Discovery offering 4K UHD content with its Discovery GO app, available in Samsung 4K TVs
Stephan Jukic – January 12, 2016
UPDATE March 13, 2017: Despite our much earlier reporting of these pending content selections in 4K resolution from Discovery GO and its app to Canadian customers for their Samsung 4K TVs, there was never any followup on the matter from the content provider or Samsung Canada. As of this update, Discovery GO is not available on any North American 4K TVs to our knowledge and is not currently supporting 4K video formats either. Efforts to contact Discovery for further clarification will be made again. There is a Discovery Channel app for Samsung TVs but it does not support regular 4K video service in the U.S at this time to our knowledge.
Discovery has been discussing and developing 4K UHD recording and distribution capacity for some time now but the major popular science and history network is finally putting its money where its mouth is so to speak and offering a selection of titles in 4K ultra HD resolution for its OTT streaming service called Discovery GO. The network announced this move at the recently completed Consumer Electronics Show in Las Vegas, Nevada in the opening days of January, 2016.
The new content in 4K service is being delivered through a partnership with Samsung Electronics, which has integrated the Discovery GO app into its smart TVs for 2016 and 2015.

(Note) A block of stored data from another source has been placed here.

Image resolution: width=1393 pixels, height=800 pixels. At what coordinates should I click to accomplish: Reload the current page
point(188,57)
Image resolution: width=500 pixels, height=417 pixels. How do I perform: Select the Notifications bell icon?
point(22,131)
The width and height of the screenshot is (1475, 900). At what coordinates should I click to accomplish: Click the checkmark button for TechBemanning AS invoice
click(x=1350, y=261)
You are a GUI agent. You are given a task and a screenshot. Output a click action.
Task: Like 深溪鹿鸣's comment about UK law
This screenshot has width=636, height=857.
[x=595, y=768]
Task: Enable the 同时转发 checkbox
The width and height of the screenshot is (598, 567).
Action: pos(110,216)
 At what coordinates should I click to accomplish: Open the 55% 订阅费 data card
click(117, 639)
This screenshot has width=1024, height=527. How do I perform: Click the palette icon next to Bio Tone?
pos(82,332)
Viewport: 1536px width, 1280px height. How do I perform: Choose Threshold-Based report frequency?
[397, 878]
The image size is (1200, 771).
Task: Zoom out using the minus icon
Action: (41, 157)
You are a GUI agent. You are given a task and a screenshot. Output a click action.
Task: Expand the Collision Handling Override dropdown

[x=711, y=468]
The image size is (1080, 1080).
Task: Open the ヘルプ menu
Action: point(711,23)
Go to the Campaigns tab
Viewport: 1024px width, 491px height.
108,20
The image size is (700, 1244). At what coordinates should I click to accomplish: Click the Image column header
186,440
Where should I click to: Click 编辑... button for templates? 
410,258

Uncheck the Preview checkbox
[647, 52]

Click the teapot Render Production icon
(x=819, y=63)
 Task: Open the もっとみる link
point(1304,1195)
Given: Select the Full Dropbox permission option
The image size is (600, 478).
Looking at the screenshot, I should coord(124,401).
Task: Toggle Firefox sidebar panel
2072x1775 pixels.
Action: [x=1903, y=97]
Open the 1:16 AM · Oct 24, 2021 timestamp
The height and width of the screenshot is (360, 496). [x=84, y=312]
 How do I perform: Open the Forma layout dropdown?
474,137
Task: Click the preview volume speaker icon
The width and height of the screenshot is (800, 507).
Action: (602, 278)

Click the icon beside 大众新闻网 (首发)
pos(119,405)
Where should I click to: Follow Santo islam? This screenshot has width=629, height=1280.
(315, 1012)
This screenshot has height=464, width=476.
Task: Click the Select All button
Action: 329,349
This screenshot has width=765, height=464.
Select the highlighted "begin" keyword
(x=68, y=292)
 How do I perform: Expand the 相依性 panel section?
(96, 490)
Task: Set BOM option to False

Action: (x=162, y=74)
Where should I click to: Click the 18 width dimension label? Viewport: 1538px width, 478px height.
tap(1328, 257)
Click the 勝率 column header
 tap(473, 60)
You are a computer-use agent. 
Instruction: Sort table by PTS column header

4K Ultra HD resolution means pixel dimensions of 3840 across and 2160 high and ultimately offers a far sharper, more detailed level of video quality, comparable to that of an 8.8 megapixel photo.
According to Daniel Casman, a Canadian videographer from Toronto who helped the Canadian telco giant Rogers in their own 4K UHD transition work, “More pixels means more information and more details.”
Of course, creating 4K content and even more importantly, setting up the distribution system for its functionality is a time consuming and often expensive process, with new content having to be shot on professional 4K cameras and older content in film reprocessed by running the film reels through a 4K lens. Furthermore, the distribution process itself is even trickier, requiring a whole new augmentation of network and streaming infrastructure which can handle the much larger data loads of all those extra pixels and other video improvement data like HDR, found in 4K video.
Despite the challenges, OTT and streaming services worldwide are steadily moving into the 4K content landscape and Discovery is only one of many to start feeling the pressure to move in this direction.
Other major players in the 4K content game include Netflix, whose streaming 4K UHD services are arguably the largest in the world in terms of original content. Furthermore, other science-oriented content services like the Smithsonian Network’s SVOD service Smithsonian Earth are also starting to offer selections of 4K content to their subscribers and viewers.
Likewise applies for a growing number of other streaming services which include YouTube, Vimeo, Vudu, Amazon Prime and M-Go to name just a few.
Of course, on the other end of the chain, users themselves also need to make some investments in technology if they want to enjoy 4K movies, shows and other programming. This means having access to a 4K UHD TV with the latest connectivity essentials like HDMI 2.0 and HDCP 2.2 content copy protection as well as the ability to decode the HEVC (H.265 and VP9 4K video compression codecs used for most 4K OTT and transmission content. Furthermore, for access to any streaming web-based 4K UHD content service, sufficient internet connectivity is essential, with the bare minimum for most services being a domestic speed of 15 to 20Mbps.
However, moving back to Discovery GO, the company’s entire catalog of popular science and other shows will not yet be offered in 4K. Instead, the conversion process will be graduated and the current selection of titles for early to mid-2016 release consist of: Close Encounters, River Monsters, High Tech Rednecks, How It’s Made: Dream Cars, Shark, Jade Fever and How Hard Can It Be.
Viewers with Samsung 4K TVs will have the most immediate access to the new 4K service but the inclusion of the Discovery GO app with access to the company’s expanding archive of 4K UHD content will surely follow in other 4K television brands and models.